### Using the information
**1.** Answer these questions using the passage about loving our neighbors, one answer per line:
(a) Over what span of time has the writer made the observation described?
(b) What title did the writer give the essay written a year ago?
(c) What does the writer's voter registration card say?
**2.** From the passage about loving our neighbors, list every piece the writer says they wrote or shared in earlier months.
**3.** Continue the passage about loving our neighbors, starting after its final sentence.

I’ve made an interesting observation over the past five or six years. Feel free to comment and correct me if I’m wrong. What I’ve seen and experienced is that the majority of people at least make an effort to love their neighbors. However, the hate-filled minority (of all groups) tend to have the loudest voices and the biggest platforms. I know plenty of Christians who love well, but the ones who call themselves Christians and spew hatred are always the ones seen and heard. I know people of other faiths and of no faith. Most of them love others pretty well. I know lots of people that are registered Republicans and lots of people who are registered Democrats. The majority of them do a decent job of loving others. Unfortunately, the nastiest people on either side of the Congressional aisle seem to be the ones with the loudest voices and a media platform.
A year ago I wrote an essay titled “Heal this land.” The month before I shared the Declaration of Independence in its entirety. The month before that I wrote a piece on loving our neighbors. Some time before that I wrote a piece explaining why my voter registration card says, “Independent”.

### Data for analysis

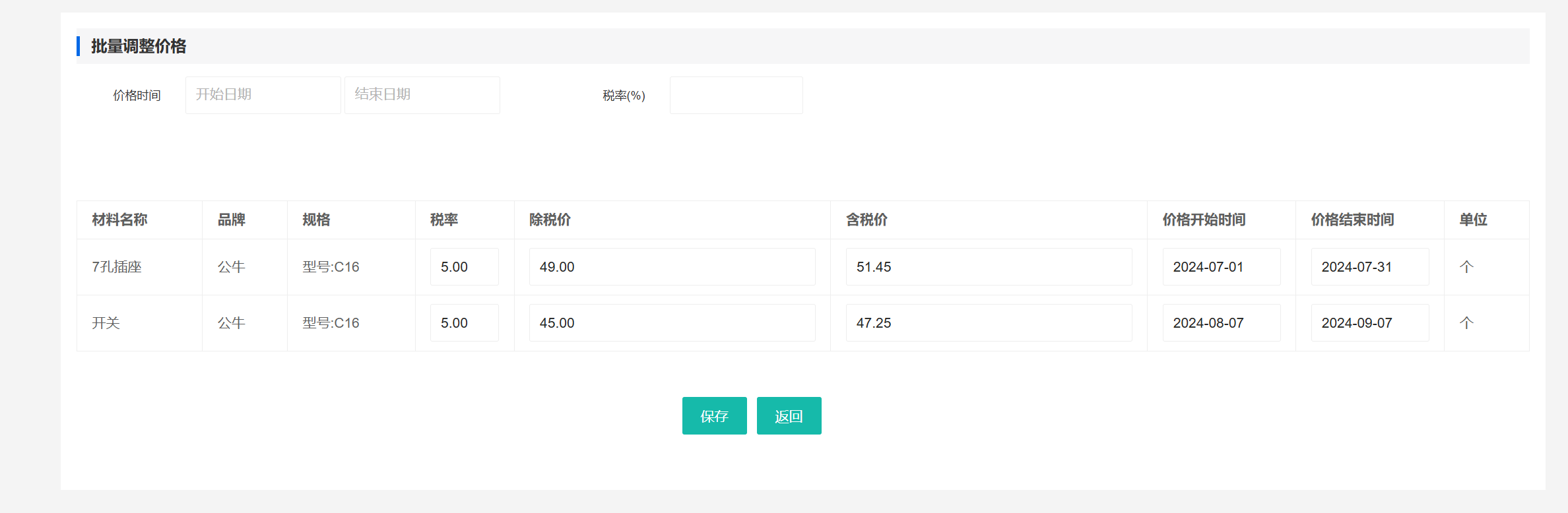
Task: Focus the 含税价 field showing 51.45
Action: pos(989,267)
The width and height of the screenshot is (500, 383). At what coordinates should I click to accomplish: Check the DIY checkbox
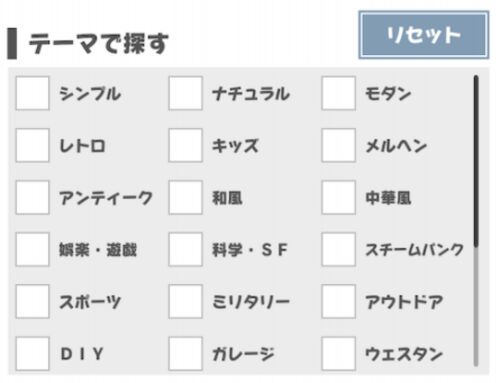tap(32, 353)
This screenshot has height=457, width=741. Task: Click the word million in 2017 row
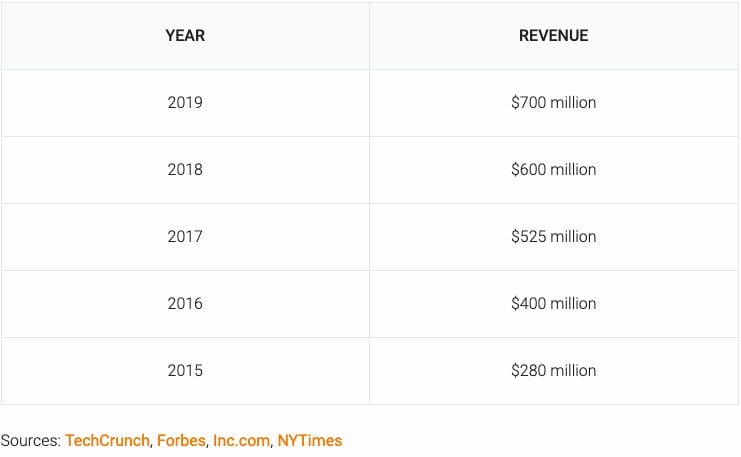coord(573,237)
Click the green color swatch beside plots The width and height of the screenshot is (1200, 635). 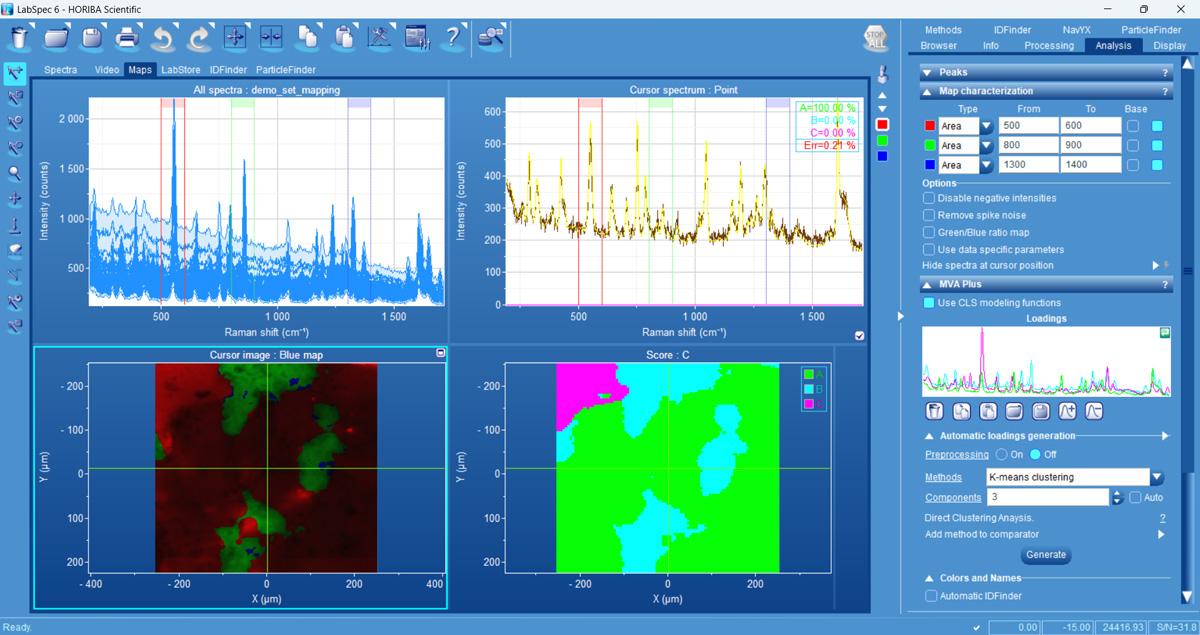click(881, 140)
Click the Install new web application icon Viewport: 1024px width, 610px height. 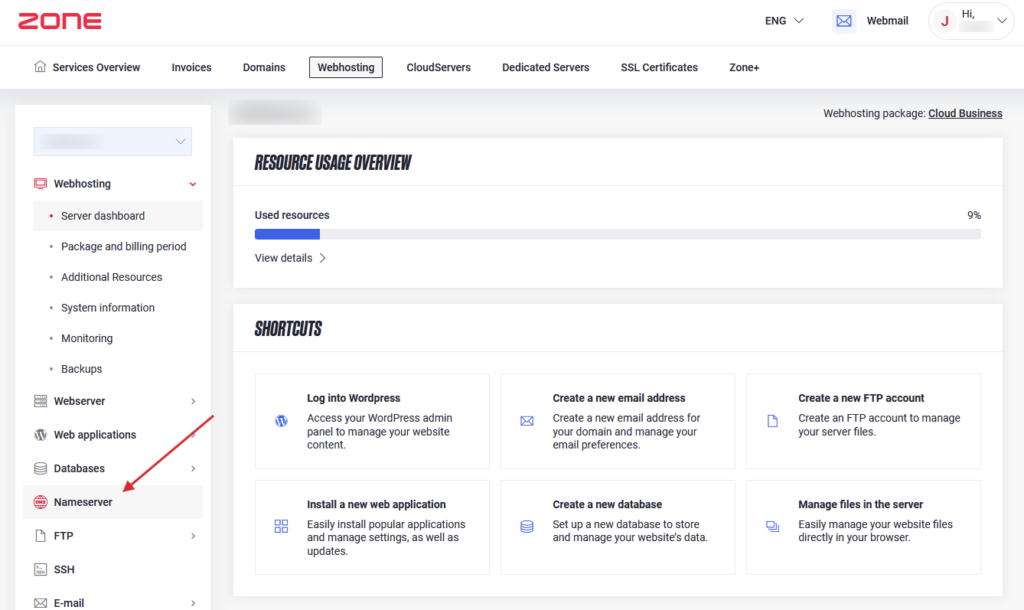coord(281,526)

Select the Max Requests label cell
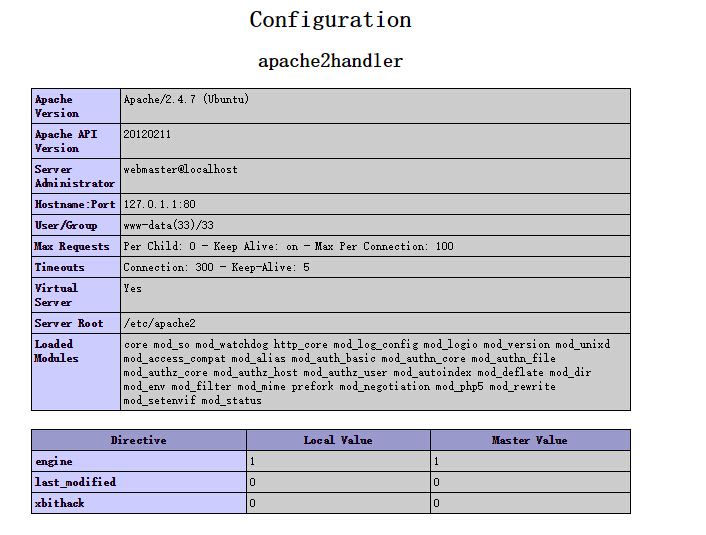click(x=75, y=246)
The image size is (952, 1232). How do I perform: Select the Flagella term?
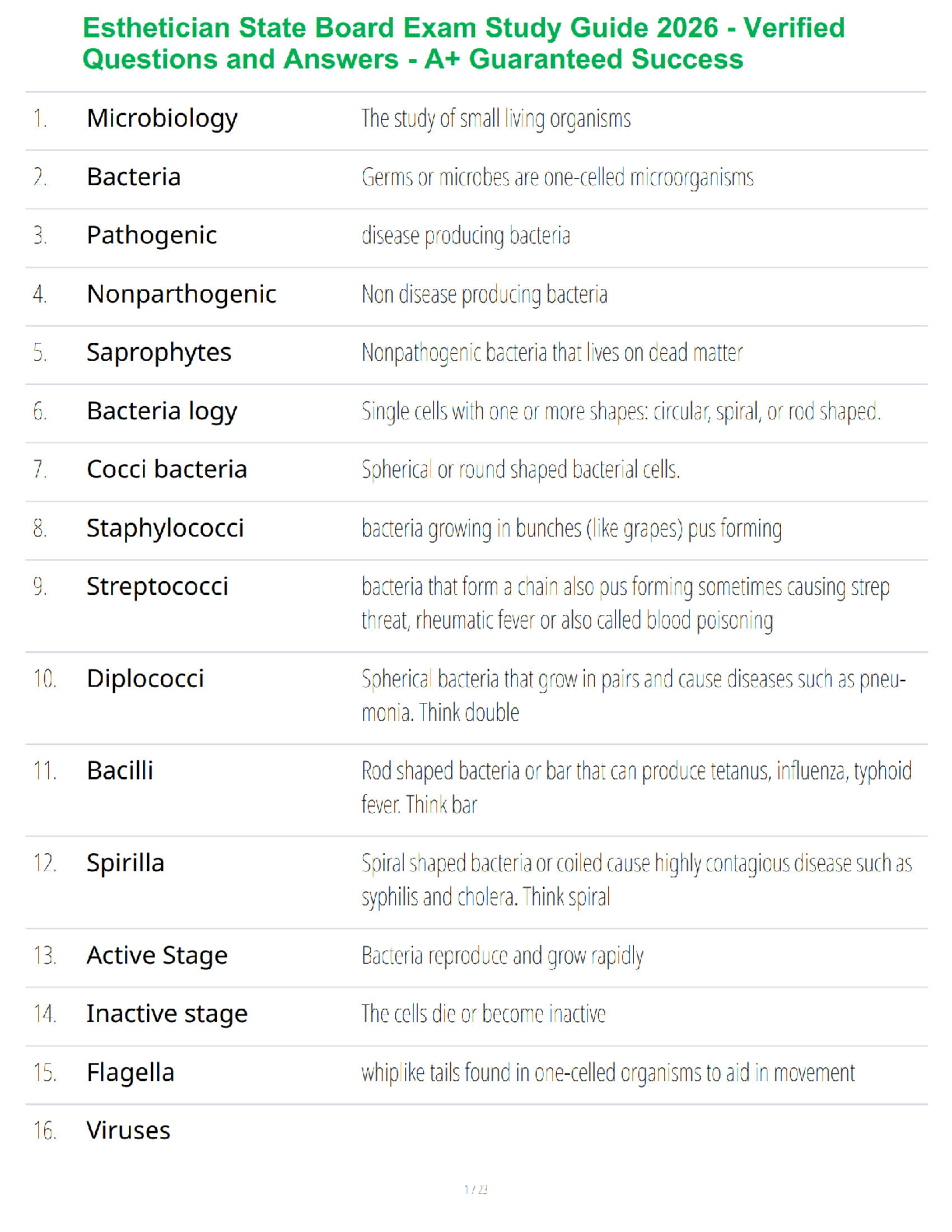pyautogui.click(x=131, y=1073)
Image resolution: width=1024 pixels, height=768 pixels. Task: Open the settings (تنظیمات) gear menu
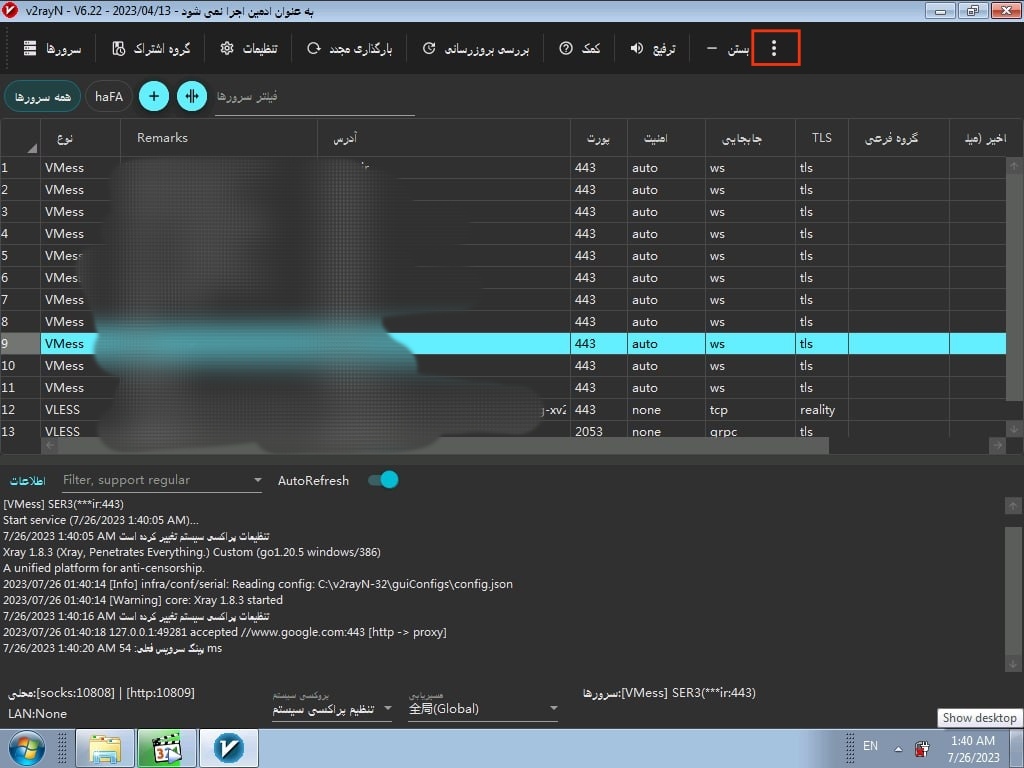coord(248,48)
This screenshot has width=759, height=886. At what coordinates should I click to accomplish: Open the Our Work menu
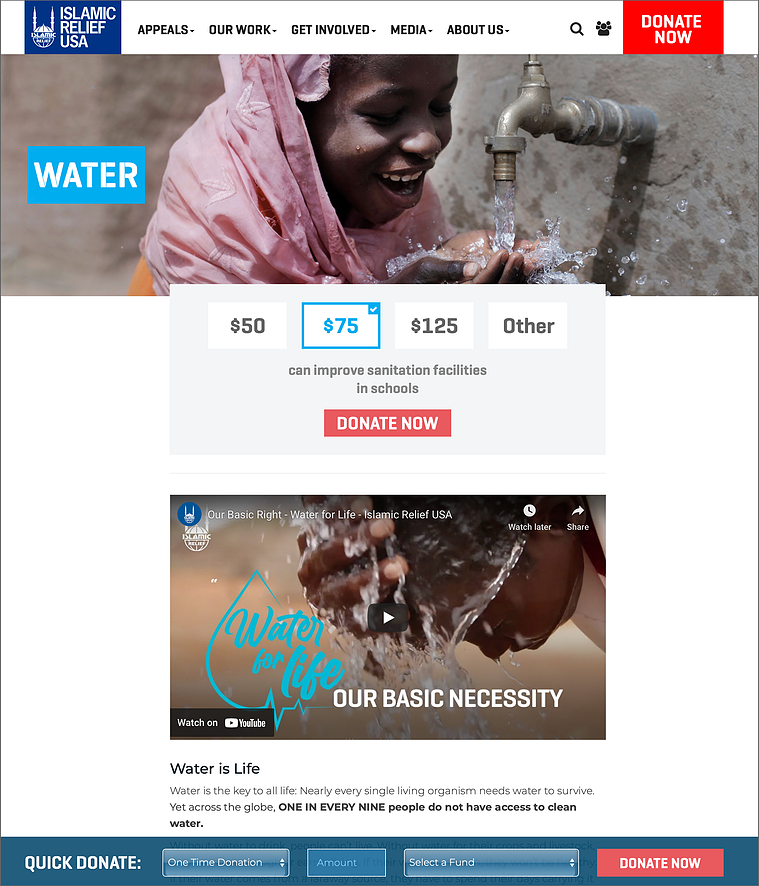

### Results for the exercise
**1.**
(a) The past five or six years
(b) "Heal this land"
(c) "Independent"

**2.**
- An essay titled "Heal this land"
- The Declaration of Independence, shared in its entirety
- A piece on loving our neighbors
- A piece explaining why the writer's voter registration card says "Independent"

**3.**
I can only speak for myself, but I’m fairly certain that the rest of America is just as tired as I am of the loud divisive minority telling us that we need to be afraid of anyone that isn’t exactly like us. Is our nation in crisis? Absolutely. As long as people are dying because other people see them as “less than”, we are without question in crisis. Do we need to live in fear? Absolutely not.
2 Timothy 1:7 For God has NOT given us a spirit of fear and timidity, but of power, LOVE, and self-discipline. (emphasis mine)
1 John 2:9-11 Anyone who claims to be in the light but hates a brother or sister is still in the darkness. Anyone who loves their brother and sister lives in the light, and there is nothing in them to make them stumble. But anyone who hates a brother or sister is in the darkness and walks around in the darkness. They do not know where they are going, because the darkness has blinded them.
The people who gathered in Charlottesville this weekend to celebrate hate are NOT Christians! They simply cannot be. If you hate ANYONE, you live in the darkness and you are blinded by that darkness.
Mark 12:30-31 And you must love the Lord your God with all your heart, all your soul, all your mind, and all your strength. The second is equally important: ‘LOVE YOUR NEIGHBOR AS YOURSELF. No other commandment is greater than these.”
I wrote this over a year ago, but it bears repeating…
Who’s “your neighbor”? It’s the LGBT family with a child on your son’s baseball team. It’s the Muslim family living at the end of your block. It’s the Republican living to your left and the Democrat living to your right. It’s the gun-owner standing in line with you at the grocery store and the journalist on the mat next to you in your yoga class. Every. Single. Human. Being. Is YOUR NEIGHBOR!
LOVE. THEM. ALL.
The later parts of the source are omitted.